Pacific Coastal & Marine Science Center
USGS Pacific Coral Reefs Website
SHOALS (Scanning Hydrographic Operational Airborne Lidar Survey) aircraft fly missions over shallow water shelves. Reflected laser light is detected, recorded, and later processed to make images like those shown below.
Lidar (light detection and ranging) is an airborne laser-ranging technique commonly used for acquiring high-resolution topographic data. The SHOALS (Scanning Hydrographic Operational Airborne Lidar Survey) system collects high-resolution bathymetric data in shallow, offshore areas. These maps essentially provide a view of seafloor topography. In areas with coral reefs, this includes not only the top surface of the reef but also associated channels and sand flats. Lidar is useful in shallow-water settings from near sea level to a depth of approximately 120 feet (35 m).

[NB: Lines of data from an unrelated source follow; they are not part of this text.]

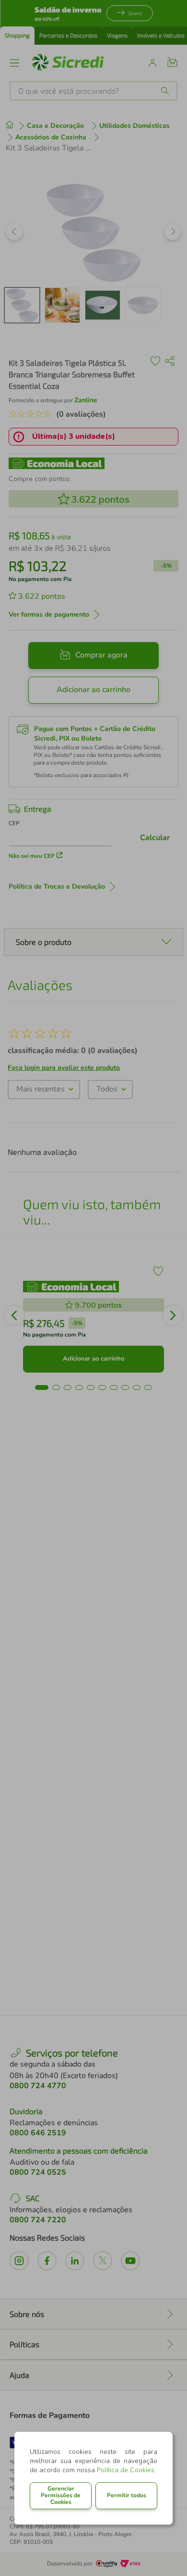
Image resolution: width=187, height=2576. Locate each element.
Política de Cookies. (126, 2470)
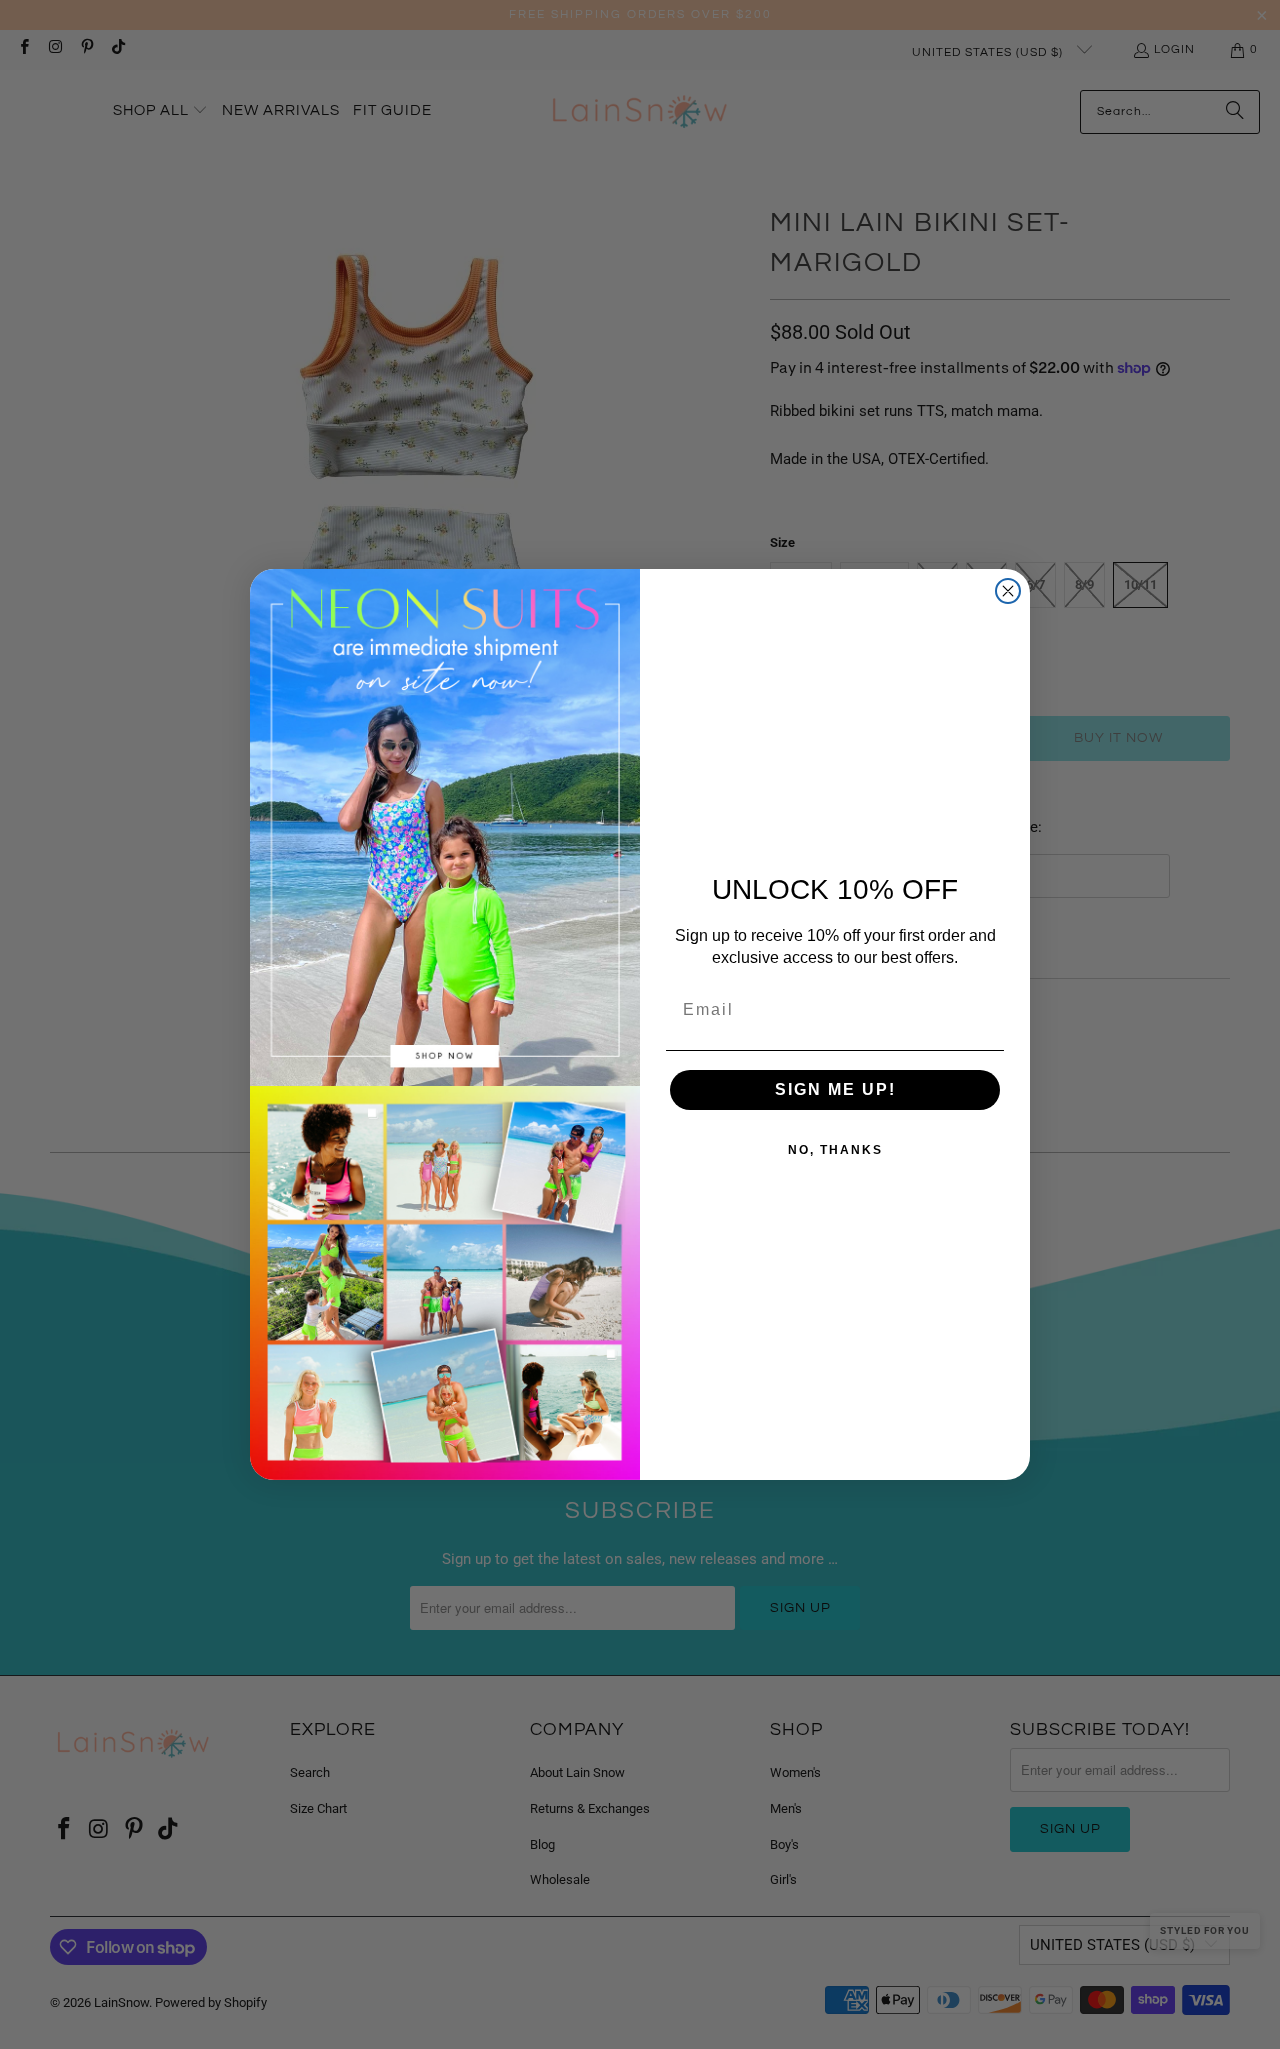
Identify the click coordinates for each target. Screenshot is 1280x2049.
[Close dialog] (1008, 591)
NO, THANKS (835, 1150)
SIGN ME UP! (835, 1089)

Maps created using lidar data reveal topography details of reef structure and morphology that are not available from aerial photographs. In addition, lidar systems can gather information from depths approximately three times greater than standard aerial photography.
For more information on mapping the South Molokaʻi reef tract using lidar data, see USGS Scientific Investigations Map 2005-2886 "Bathymetry and selected views of the fringing coral reef, south Molokaʻi, Hawaiʻi".
SHOALS imagery (above) of the South Molokaʻi reef tract shows the position of a distinctive channel that crosses the reef and a large hole in the reef. The large hole is shown below in oblique view. The origin of features such as this one is being investigated by USGS scientists (see Blue Holes and Their Origin).